SET PROBLEM -> Copy the lines below exactly as they appear, from the line that contains "Given: Toggle bold formatting" through the last line. Leave the pictures out of your copy.

-- start of INPUT --

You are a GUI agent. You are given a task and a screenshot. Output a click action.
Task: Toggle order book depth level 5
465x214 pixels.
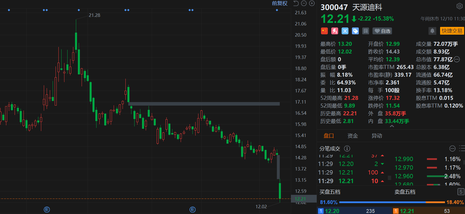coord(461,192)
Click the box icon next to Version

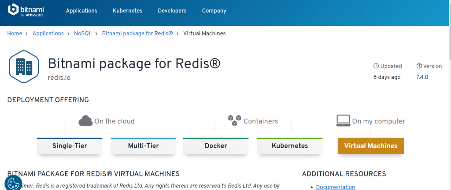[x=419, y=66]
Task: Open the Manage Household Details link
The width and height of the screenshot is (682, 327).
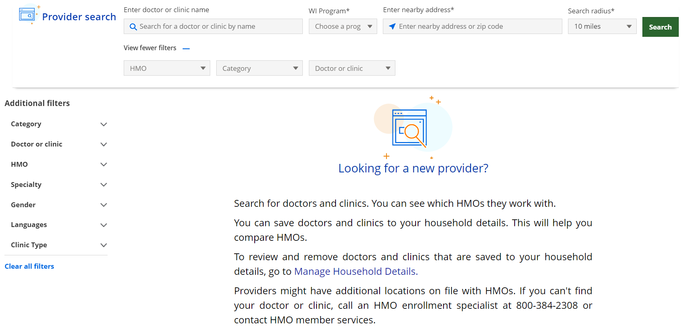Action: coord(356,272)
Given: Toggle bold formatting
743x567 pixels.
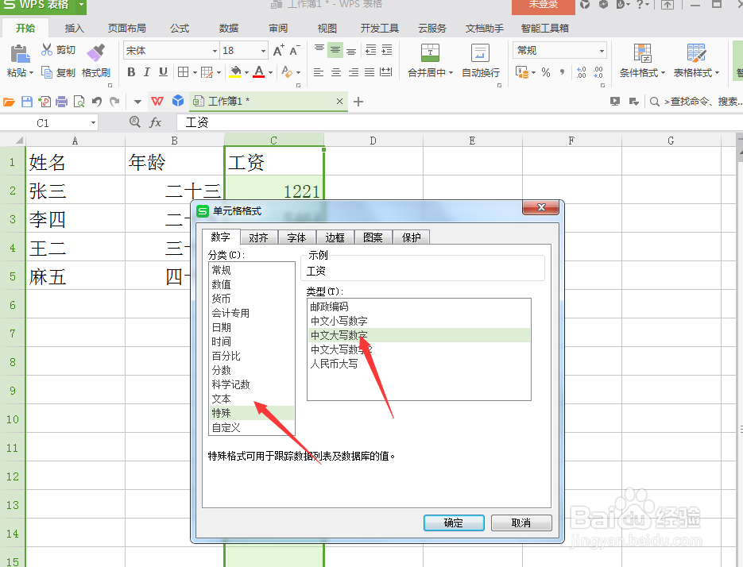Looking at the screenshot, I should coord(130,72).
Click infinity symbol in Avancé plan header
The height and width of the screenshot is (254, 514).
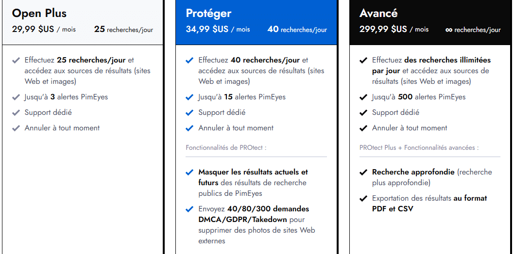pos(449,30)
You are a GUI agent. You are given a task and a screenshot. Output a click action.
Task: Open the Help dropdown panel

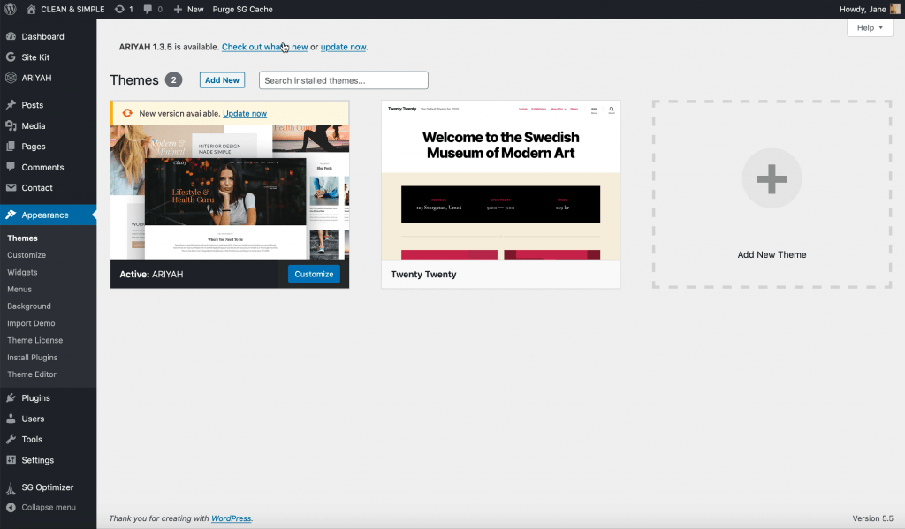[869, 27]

-- end of INPUT --

FINISHED EXERCISE ->
Given: Toggle bold formatting
743x567 pixels.
Looking at the screenshot, I should coord(130,72).
Click infinity symbol in Avancé plan header
The height and width of the screenshot is (254, 514).
pos(449,30)
You are a GUI agent. You are given a task and a screenshot. Output a click action.
Task: Open the Help dropdown panel

[869, 27]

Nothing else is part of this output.